Background & objectives: The increasing prevalence of extended-spectrum β-lactamases (ESBLs) has abated therapeutic options worldwide. This study was undertaken to investigate the molecular profile and resistance patterns of ESBLs among clinical isolates of Escherichia coli and Klebsiella pneumoniae at four tertiary care centres in India.
Methods: Clinical isolates of E. coli and K. pneumoniae were collected from the All India Institute of Medical Sciences (AIIMS), New Delhi; the Jawaharlal Institute of Postgraduate Medical Education & Research (JIPMER), Puducherry; Postgraduate Institute of Medical Education & Research (PGIMER), Chandigarh and Christian Medical College (CMC), Vellore, over one and a half year period. Antimicrobial susceptibility was determined by Kirby-Bauer disc diffusion method. ESBLs were confirmed phenotypically, and multiplex PCR was performed to identify genes for β-lactamases (blaTEM, blaSHV, blaOXA-1, blaCTXM-1, blaCTXM-2, blaCTXM-9 and blaCTXM-15).
Results: Among 341 E. coli isolates collected during the study period, 171 (50%) harboured blaTEM, 145 (43%) blaOXA-1,70 (21%) blaCTXM-1, 19 (6%) blaSHV and four (1%) harboured blaCTXM-2. Phenotypically, combined disc test detected ESBL production in 98/298 (33%) E. coli. Among 304 K. pneumoniae isolates, 115 (38%), 89 (29%), 83 (27%), 64 (21%) and two (0.6%) harboured blaTEM, blaOXA-1, blaCTXM-1, blaSHV and blaCTXM-2, respectively. Combined disc test (CDT) detected ESBL production in 42 per cent K. pneumoniae. Most of the blaCTXM-1positive isolates were also blaCTXM-15 positive. The carbapenem susceptibility ranged from 56 to 88 per cent for E. coli and from 20 to 61 per cent for K. pneumoniae. Antibiotic sensitivity patterns showed that colistin (CST) was the most sensitive drug for both E. coli (271/274, 99%) and K. pneumoniae (229/234, 98%).
Interpretation & conclusions: The prevalence of ESBL among four study centres varied, and blaTEM, blaOXA-1 and blaCTXM-15 were the most common genotypes in E. coli and K. pneumoniae isolates in India.
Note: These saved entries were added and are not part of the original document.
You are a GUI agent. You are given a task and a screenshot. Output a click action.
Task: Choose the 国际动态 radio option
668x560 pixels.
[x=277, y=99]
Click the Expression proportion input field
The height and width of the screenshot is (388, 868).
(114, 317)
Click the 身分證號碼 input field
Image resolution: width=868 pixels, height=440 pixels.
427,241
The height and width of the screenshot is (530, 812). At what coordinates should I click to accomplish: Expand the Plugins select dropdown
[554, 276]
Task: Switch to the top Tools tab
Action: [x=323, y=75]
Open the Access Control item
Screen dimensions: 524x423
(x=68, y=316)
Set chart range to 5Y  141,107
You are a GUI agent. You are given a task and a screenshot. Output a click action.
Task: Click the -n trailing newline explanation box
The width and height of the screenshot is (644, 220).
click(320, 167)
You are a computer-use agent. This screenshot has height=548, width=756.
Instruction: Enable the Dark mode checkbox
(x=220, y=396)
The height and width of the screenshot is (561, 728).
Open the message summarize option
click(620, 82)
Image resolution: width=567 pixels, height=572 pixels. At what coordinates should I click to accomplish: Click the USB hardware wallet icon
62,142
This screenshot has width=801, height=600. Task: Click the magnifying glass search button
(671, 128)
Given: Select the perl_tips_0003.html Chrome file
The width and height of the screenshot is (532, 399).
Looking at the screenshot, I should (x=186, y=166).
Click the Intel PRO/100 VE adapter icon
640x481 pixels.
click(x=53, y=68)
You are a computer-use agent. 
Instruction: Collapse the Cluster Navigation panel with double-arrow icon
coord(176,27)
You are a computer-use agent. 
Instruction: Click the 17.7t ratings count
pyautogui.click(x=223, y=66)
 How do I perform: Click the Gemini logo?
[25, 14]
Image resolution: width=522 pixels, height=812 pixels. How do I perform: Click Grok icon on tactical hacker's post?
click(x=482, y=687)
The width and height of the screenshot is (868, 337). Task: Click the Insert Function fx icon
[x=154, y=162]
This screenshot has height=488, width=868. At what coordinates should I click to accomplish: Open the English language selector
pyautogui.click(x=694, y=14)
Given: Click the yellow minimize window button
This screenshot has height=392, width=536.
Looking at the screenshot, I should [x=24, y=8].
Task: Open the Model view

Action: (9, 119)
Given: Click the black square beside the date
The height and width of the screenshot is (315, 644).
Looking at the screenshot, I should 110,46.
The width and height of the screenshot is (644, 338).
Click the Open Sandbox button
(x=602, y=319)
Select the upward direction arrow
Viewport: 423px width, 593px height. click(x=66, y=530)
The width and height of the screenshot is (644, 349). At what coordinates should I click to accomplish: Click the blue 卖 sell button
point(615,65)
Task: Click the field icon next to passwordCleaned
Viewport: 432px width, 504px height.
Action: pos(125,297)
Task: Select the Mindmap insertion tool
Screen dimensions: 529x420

The growing carbapenem resistance and emerging colistin resistance warrant the judicious use of these antimicrobials.

Keywords: Antibiotic sensitivity - colistin resistance - Escherichia coli - extended-spectrum β-lactamases - Klebsiella pneumoniae


How to cite this article:
Gautam V, Thakur A, Sharma M, Singh A, Bansal S, Sharma A, Kapil A, Das BK, Sistla S, Parija SC, Veeraraghavan B, Prakash JA, Walia K, Ohri V C, Ray P. Molecular characterization of extended-spectrum β-lactamases among clinical isolates of Escherichia coli & Klebsiella pneumoniae: A multi-centric study from tertiary care hospitals in India. Indian J Med Res 2019;149:208-15

How to cite this URL:
Gautam V, Thakur A, Sharma M, Singh A, Bansal S, Sharma A, Kapil A, Das BK, Sistla S, Parija SC, Veeraraghavan B, Prakash JA, Walia K, Ohri V C, Ray P. Molecular characterization of extended-spectrum β-lactamases among clinical isolates of Escherichia coli & Klebsiella pneumoniae: A multi-centric study from tertiary care hospitals in India. Indian J Med Res [serial online] 2019 [cited 2019 Jun 20];149:208-15. Available from: http://www.ijmr.org.in/text.asp?2019/149/2/208/259574

Extended-spectrum β-lactamases (ESBLs) are often plasmid-encoded β-lactamases that confer resistance to penicillins, narrow- and extended-spectrum cephalosporins and aztreonam. ESBL-producing organisms are also often resistant to quinolones, trimethoprim-sulphamethoxazole and aminoglycosides. Organisms harbouring these enzymes, thus, become multidrug resistant (MDR) and cause nosocomially-acquired infections [1]. ESBLs can be classified into three main types, designated as TEM, SHV and CTX-M. The CTX-M type of ESBL can further be classified into three groups: CTX-M-1, CTX-M-2 and CTX-M-9. Previously, ESBLs were generally found in Klebsiella pneumoniae (TEM or SHV types) and most of the isolates were from nosocomial infections [1]. The prevalence and molecular profile of the ESBL-producing  Escherichia More Details coli is substantially different from that of ESBL-producing K. pneumoniae[2]. Further, ESBL-producing Enterobacteriaceae isolates have been reported from community-associated infections leading to higher mortality and treatment cost than their non-ESBL-producing counterparts [3]. There is, thus, a need for geographical surveillance of ESBL production to guide appropriate antimicrobial therapy. The challenge is more in a country like India where bacterial disease burden is highest in the world [4]. Almost all the known generations of β-lactamases have been found to be circulating in India, and particularly the tertiary care hospitals encounter massive antimicrobial resistance (AMR) with prevalence ranging from 6 to 86 per cent among E. coli and K. pneumoniae isolates [2].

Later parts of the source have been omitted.